Pesaro

Personale sanitario, Anaao Marche scrive all’Asur: «Mancano 46 medici e sanitari all’ospedale di Urbino»

Il coordinatore del sindacato Alfredo Rossini scrive all'Asur regionale: «Si tenga contro nel piano triennale del personale. Situazione non più sostenibile»

Ospedale di Urbino

URBINO – Sarebbero 46 le figure mancanti tra dirigenti medici e sanitari: questa la denuncia di Anaao Assomed Marche rispetto all’ospedale di Urbino. Il sindacato di medici e dirigenti ospedalieri ha fatto i conti e ha mandato una lettera all’Asur Marche esplicitando le carenze di risorse umane delle quali tenere conto al momento della redazione del Piano Triennale dei Fabbisogni di Personale 2020 – 2022

«La situazione all’ospedale di Urbino – spiega Alfredo Rossini, Coordinatore Anaao Assomed per l’Area Vasta 1 – si è aggravata a seguito della pandemia da Covid-19, ma derivava già da una cronica, sproporzionata e non più sostenibile carenza di risorse umane, che ha portato il nosocomio ducale alla recente ribalta mediatica».

Secondo il sindacato le carenze, se colmate, renderebbero virtuose le piante organiche di personale del presidio ospedaliero di Urbino e permetterebbero allo stesso di lavorare bene ed in sicurezza per poter erogare prestazioni sanitarie efficaci e rapide alla popolazione.

«Sicuramente sono numeri importanti quelli con cui ci dobbiamo confrontare – insiste Rossini – e il deficit di medici e dirigenti sanitari di alcune strutture operative come Laboratorio Analisi, Ostetricia e Ginecologia, Pronto Soccorso, Radiologia, Ortopedia e Medicina è impressionante».
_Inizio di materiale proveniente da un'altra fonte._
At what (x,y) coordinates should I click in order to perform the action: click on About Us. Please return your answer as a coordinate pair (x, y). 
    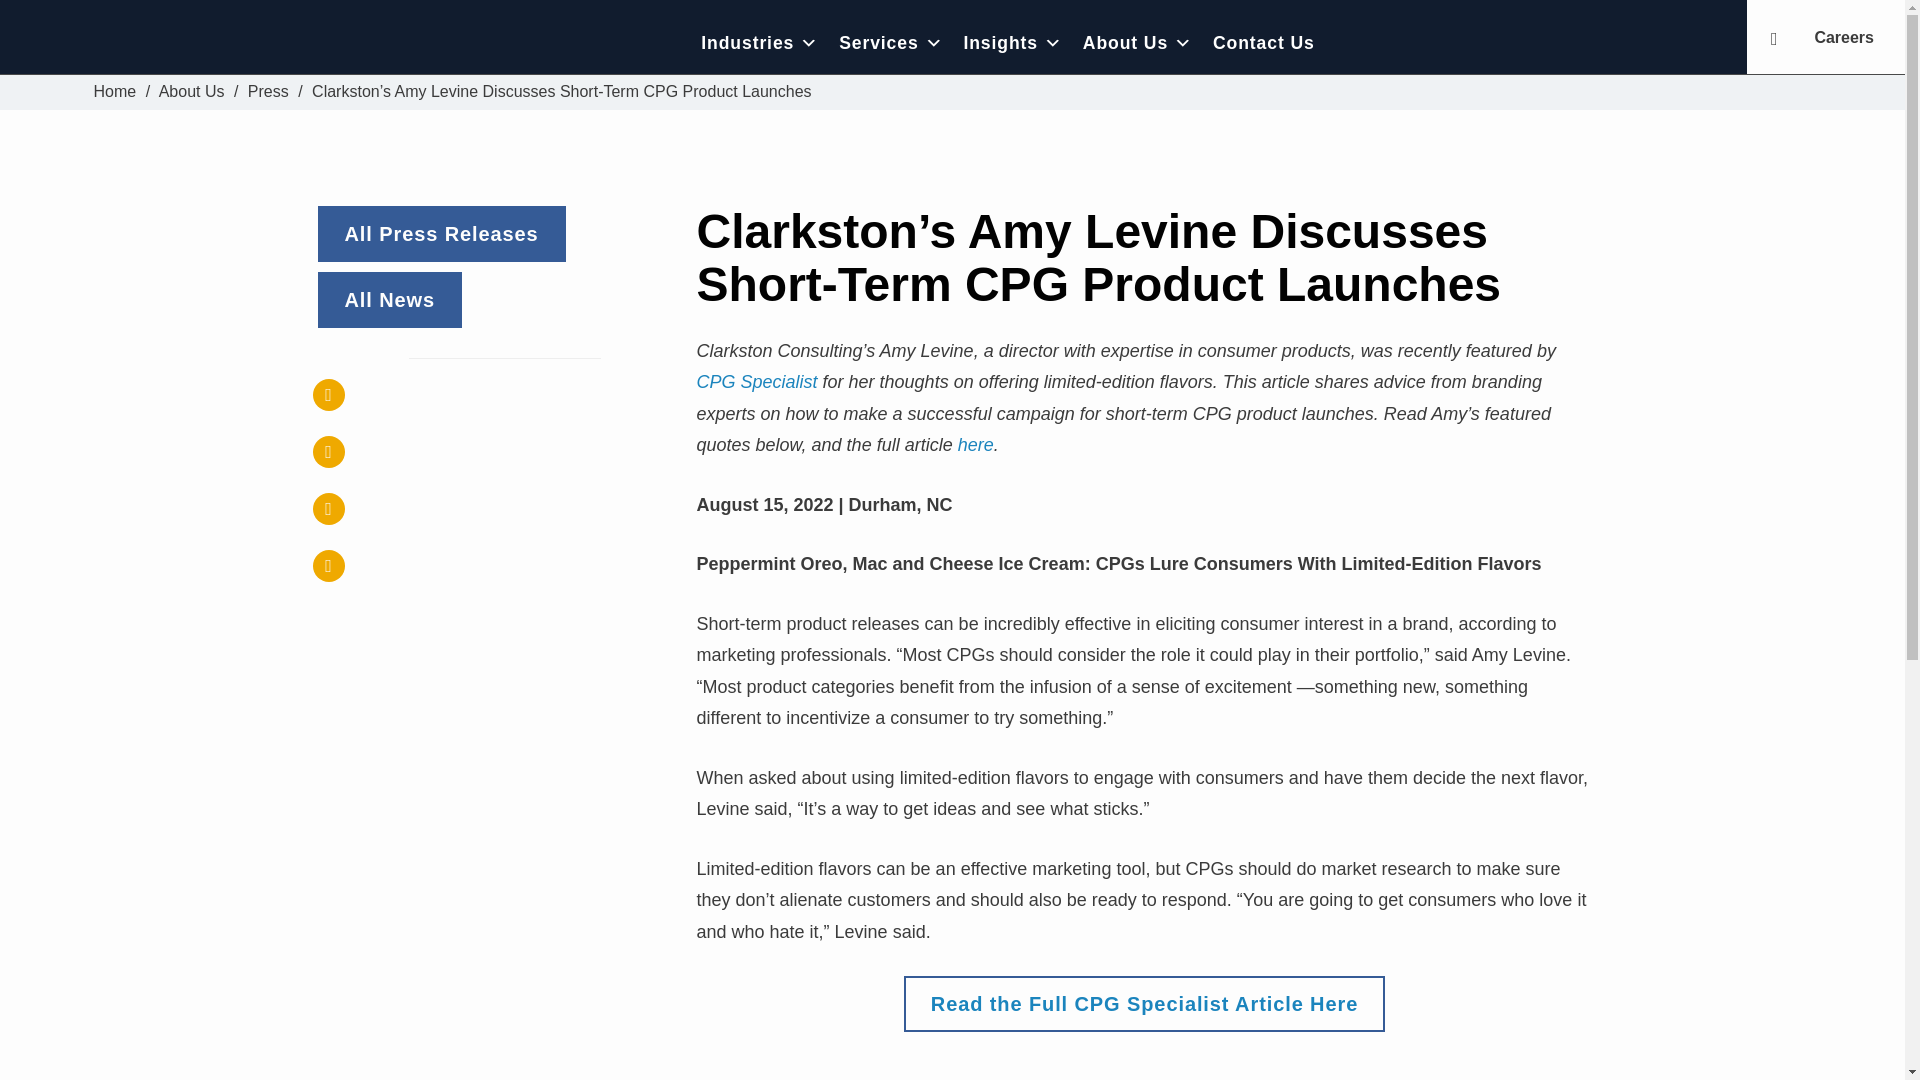
    Looking at the image, I should click on (192, 92).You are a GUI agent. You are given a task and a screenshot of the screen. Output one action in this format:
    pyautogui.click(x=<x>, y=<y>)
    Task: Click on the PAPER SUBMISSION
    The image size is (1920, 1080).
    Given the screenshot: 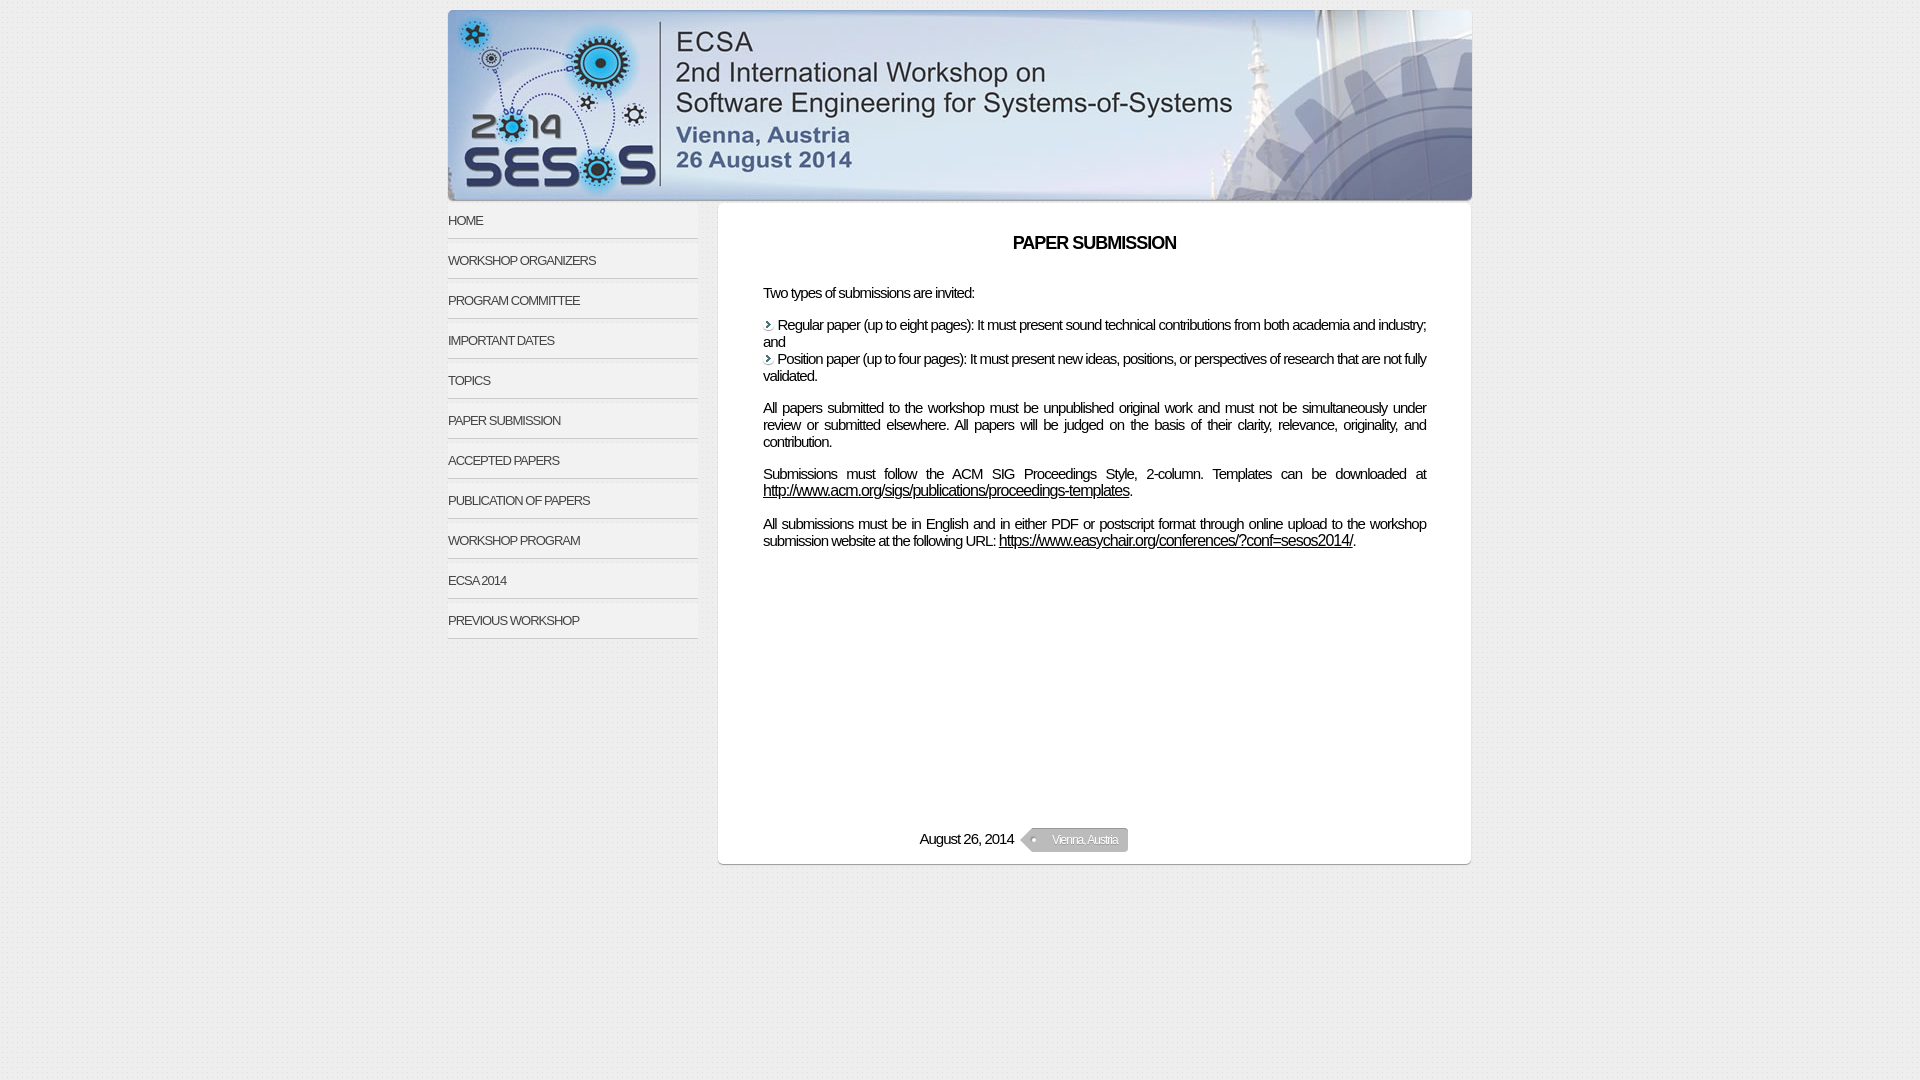 What is the action you would take?
    pyautogui.click(x=573, y=420)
In particolare mancherebbero 7 figure in radiologia, 5 al laboratorio analisi, 7 in medicina lungodegenza, 6 in chirurgia/pronto soccorso, 4 in ortopedia.

Secondo la sigla sindacale prestare la propria opera professionale al servizio del cittadino in queste condizioni lavorative di carenza di personale aggiunge sicuramente significato all’appellativo di ‘eroi’ rivolto agli operatori del servizio sanitario pubblico durante la prima ondata della pandemia Covid, perché denota un’abnegazione ed una dedizione che contraddistingue solo chi ha fatto della propria passione il proprio lavoro; e perciò va tutelato.

«Uscire dalla pandemia – conclude Rossini – significa non più solo curare chi ha il Covid ma anche quei pazienti ordinari che soffrono di altre ma non certo meno gravi patologie. Bisogna prestare maggiore attenzione a quel bene comune che è il servizio sanitario e al suo personale in particolare con necessità immediata di assunzioni ad ampio spettro».